→ INSTRUCTIONS TO FOLLOW:
Each line of the entries below that holds "will" is needed, copied in full.

→ DATA FOR THIS EXERCISE:
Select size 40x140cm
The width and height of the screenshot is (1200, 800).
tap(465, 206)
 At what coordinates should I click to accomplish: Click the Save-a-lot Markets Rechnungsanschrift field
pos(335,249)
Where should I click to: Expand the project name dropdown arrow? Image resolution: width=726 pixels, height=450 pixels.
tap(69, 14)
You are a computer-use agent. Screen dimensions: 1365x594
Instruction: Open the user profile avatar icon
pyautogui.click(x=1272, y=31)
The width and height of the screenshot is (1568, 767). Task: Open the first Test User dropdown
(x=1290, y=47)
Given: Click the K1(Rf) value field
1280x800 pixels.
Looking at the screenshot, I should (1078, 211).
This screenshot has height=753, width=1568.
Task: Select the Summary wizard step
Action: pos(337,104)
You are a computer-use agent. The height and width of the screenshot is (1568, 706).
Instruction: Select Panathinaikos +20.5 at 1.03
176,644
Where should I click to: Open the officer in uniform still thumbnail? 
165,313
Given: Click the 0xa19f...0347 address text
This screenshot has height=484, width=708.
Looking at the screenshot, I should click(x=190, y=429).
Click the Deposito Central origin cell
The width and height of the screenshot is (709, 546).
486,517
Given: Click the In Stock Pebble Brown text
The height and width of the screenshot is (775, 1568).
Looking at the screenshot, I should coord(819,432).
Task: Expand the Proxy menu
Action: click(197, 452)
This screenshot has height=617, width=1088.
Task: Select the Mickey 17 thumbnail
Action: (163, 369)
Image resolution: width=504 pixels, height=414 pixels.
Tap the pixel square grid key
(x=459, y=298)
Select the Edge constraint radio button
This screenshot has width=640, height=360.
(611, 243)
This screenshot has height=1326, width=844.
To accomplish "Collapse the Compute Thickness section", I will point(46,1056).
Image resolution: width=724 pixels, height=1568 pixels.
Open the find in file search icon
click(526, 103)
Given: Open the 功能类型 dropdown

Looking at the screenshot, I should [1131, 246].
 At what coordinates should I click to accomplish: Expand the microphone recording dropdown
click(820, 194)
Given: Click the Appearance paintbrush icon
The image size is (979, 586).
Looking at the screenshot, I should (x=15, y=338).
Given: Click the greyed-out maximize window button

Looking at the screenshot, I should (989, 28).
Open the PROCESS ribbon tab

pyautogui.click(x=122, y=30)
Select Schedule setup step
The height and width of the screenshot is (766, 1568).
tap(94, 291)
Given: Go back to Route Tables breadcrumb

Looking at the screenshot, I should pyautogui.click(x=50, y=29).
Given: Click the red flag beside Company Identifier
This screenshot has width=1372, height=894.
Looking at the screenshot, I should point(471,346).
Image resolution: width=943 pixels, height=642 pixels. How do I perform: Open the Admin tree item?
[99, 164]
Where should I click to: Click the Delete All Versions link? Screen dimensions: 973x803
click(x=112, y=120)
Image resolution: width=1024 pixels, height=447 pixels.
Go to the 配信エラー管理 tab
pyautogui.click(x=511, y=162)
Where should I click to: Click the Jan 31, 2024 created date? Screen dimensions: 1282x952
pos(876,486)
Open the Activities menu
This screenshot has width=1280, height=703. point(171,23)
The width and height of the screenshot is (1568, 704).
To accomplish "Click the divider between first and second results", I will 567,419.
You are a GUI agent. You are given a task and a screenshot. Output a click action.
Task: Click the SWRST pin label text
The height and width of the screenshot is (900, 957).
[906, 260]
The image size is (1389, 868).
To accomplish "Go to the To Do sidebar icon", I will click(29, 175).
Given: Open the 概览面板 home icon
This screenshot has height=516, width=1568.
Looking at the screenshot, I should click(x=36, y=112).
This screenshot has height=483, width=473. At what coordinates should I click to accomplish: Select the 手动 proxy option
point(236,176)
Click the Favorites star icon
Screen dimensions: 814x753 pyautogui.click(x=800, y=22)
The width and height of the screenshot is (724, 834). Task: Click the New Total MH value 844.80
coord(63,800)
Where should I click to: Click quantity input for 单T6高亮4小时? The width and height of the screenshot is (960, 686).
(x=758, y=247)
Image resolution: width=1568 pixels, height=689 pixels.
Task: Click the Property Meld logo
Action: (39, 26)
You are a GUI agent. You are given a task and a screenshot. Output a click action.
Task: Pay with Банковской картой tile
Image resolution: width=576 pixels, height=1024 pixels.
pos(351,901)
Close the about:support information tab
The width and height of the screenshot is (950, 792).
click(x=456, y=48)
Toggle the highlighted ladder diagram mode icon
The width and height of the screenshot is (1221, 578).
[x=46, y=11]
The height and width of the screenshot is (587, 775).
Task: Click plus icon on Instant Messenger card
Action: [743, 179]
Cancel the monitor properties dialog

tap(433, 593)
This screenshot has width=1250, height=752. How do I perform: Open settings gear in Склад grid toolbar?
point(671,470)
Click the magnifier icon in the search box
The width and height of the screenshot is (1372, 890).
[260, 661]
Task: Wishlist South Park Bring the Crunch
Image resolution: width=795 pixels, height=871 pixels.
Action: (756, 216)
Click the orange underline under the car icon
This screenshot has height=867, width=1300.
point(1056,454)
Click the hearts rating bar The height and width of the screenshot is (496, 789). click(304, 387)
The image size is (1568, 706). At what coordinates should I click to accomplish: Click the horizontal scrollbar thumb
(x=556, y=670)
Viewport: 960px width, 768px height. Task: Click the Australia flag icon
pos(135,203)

→ SOLUTION:
To accomplish "Collapse the Compute Thickness section", I will point(46,1056).
To accomplish "Click the divider between first and second results", I will 567,419.
To accomplish "Go to the To Do sidebar icon", I will click(29, 175).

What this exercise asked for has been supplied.